What to work on ->
Here are some entries; quote each one exactly.

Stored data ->
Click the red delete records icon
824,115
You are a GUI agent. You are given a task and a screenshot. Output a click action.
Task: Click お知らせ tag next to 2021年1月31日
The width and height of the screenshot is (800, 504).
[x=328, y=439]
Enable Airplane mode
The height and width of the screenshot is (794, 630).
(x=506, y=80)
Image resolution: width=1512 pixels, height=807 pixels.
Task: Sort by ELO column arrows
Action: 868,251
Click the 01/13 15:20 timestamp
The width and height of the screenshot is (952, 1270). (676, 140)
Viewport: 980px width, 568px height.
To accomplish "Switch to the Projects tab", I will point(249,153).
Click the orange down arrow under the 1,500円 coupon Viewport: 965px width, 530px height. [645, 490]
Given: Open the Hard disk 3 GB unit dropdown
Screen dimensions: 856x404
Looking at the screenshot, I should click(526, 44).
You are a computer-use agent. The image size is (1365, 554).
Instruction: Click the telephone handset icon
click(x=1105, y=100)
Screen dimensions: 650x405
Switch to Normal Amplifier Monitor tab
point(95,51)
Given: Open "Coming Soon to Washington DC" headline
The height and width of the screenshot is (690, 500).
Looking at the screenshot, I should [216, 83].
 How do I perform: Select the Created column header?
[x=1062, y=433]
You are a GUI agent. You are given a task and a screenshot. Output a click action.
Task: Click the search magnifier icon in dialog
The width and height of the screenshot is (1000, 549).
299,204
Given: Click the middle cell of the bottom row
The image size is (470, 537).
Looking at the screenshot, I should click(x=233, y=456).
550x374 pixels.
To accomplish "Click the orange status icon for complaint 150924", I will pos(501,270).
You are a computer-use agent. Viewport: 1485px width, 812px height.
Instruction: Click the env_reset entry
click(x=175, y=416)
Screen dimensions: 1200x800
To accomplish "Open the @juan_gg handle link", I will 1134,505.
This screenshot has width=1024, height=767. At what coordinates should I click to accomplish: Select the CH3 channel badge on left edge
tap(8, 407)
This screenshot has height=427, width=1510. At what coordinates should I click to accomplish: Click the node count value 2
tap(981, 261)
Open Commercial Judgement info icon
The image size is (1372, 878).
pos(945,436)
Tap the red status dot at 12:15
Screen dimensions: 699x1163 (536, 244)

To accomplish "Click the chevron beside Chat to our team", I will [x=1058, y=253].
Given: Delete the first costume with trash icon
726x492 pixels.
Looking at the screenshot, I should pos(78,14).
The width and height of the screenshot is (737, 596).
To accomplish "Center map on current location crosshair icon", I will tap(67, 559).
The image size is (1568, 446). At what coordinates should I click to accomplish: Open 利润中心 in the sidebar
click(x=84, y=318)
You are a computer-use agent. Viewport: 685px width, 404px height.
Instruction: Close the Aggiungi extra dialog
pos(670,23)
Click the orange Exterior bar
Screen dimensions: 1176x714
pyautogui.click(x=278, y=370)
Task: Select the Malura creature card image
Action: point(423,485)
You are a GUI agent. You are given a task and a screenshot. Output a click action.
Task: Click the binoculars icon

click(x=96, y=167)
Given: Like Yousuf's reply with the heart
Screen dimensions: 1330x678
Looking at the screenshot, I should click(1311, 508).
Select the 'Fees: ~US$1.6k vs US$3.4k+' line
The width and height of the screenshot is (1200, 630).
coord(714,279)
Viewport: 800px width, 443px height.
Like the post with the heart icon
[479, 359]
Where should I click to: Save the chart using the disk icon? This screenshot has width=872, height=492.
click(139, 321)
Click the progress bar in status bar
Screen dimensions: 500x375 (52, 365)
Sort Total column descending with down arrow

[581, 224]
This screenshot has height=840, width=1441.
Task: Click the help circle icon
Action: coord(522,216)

Output for this exercise ->
Click the red delete records icon
824,115
You are a GUI agent. You are given a task and a screenshot. Output a click action.
Task: Click お知らせ tag next to 2021年1月31日
The width and height of the screenshot is (800, 504).
[x=328, y=439]
Enable Airplane mode
The height and width of the screenshot is (794, 630).
(x=506, y=80)
Image resolution: width=1512 pixels, height=807 pixels.
Task: Sort by ELO column arrows
Action: 868,251
Click the 01/13 15:20 timestamp
The width and height of the screenshot is (952, 1270). (676, 140)
Viewport: 980px width, 568px height.
To accomplish "Switch to the Projects tab", I will point(249,153).
Click the orange down arrow under the 1,500円 coupon Viewport: 965px width, 530px height. [645, 490]
Given: Open the Hard disk 3 GB unit dropdown
Screen dimensions: 856x404
Looking at the screenshot, I should click(526, 44).
You are a computer-use agent. The image size is (1365, 554).
Instruction: Click the telephone handset icon
click(x=1105, y=100)
Screen dimensions: 650x405
Switch to Normal Amplifier Monitor tab
point(95,51)
Given: Open "Coming Soon to Washington DC" headline
The height and width of the screenshot is (690, 500).
Looking at the screenshot, I should [216, 83].
 How do I perform: Select the Created column header?
[x=1062, y=433]
You are a GUI agent. You are given a task and a screenshot. Output a click action.
Task: Click the search magnifier icon in dialog
The width and height of the screenshot is (1000, 549).
299,204
Given: Click the middle cell of the bottom row
The image size is (470, 537).
Looking at the screenshot, I should click(x=233, y=456).
550x374 pixels.
To accomplish "Click the orange status icon for complaint 150924", I will pos(501,270).
You are a computer-use agent. Viewport: 1485px width, 812px height.
Instruction: Click the env_reset entry
click(x=175, y=416)
Screen dimensions: 1200x800
To accomplish "Open the @juan_gg handle link", I will 1134,505.
This screenshot has width=1024, height=767. At what coordinates should I click to accomplish: Select the CH3 channel badge on left edge
tap(8, 407)
This screenshot has height=427, width=1510. At what coordinates should I click to accomplish: Click the node count value 2
tap(981, 261)
Open Commercial Judgement info icon
The image size is (1372, 878).
pos(945,436)
Tap the red status dot at 12:15
Screen dimensions: 699x1163 (536, 244)

To accomplish "Click the chevron beside Chat to our team", I will [x=1058, y=253].
Given: Delete the first costume with trash icon
726x492 pixels.
Looking at the screenshot, I should pos(78,14).
The width and height of the screenshot is (737, 596).
To accomplish "Center map on current location crosshair icon", I will tap(67, 559).
The image size is (1568, 446). At what coordinates should I click to accomplish: Open 利润中心 in the sidebar
click(x=84, y=318)
You are a computer-use agent. Viewport: 685px width, 404px height.
Instruction: Close the Aggiungi extra dialog
pos(670,23)
Click the orange Exterior bar
Screen dimensions: 1176x714
pyautogui.click(x=278, y=370)
Task: Select the Malura creature card image
Action: point(423,485)
You are a GUI agent. You are given a task and a screenshot. Output a click action.
Task: Click the binoculars icon

click(x=96, y=167)
Given: Like Yousuf's reply with the heart
Screen dimensions: 1330x678
Looking at the screenshot, I should click(1311, 508).
Select the 'Fees: ~US$1.6k vs US$3.4k+' line
The width and height of the screenshot is (1200, 630).
coord(714,279)
Viewport: 800px width, 443px height.
Like the post with the heart icon
[479, 359]
Where should I click to: Save the chart using the disk icon? This screenshot has width=872, height=492.
click(139, 321)
Click the progress bar in status bar
Screen dimensions: 500x375 (52, 365)
Sort Total column descending with down arrow

[581, 224]
This screenshot has height=840, width=1441.
Task: Click the help circle icon
Action: coord(522,216)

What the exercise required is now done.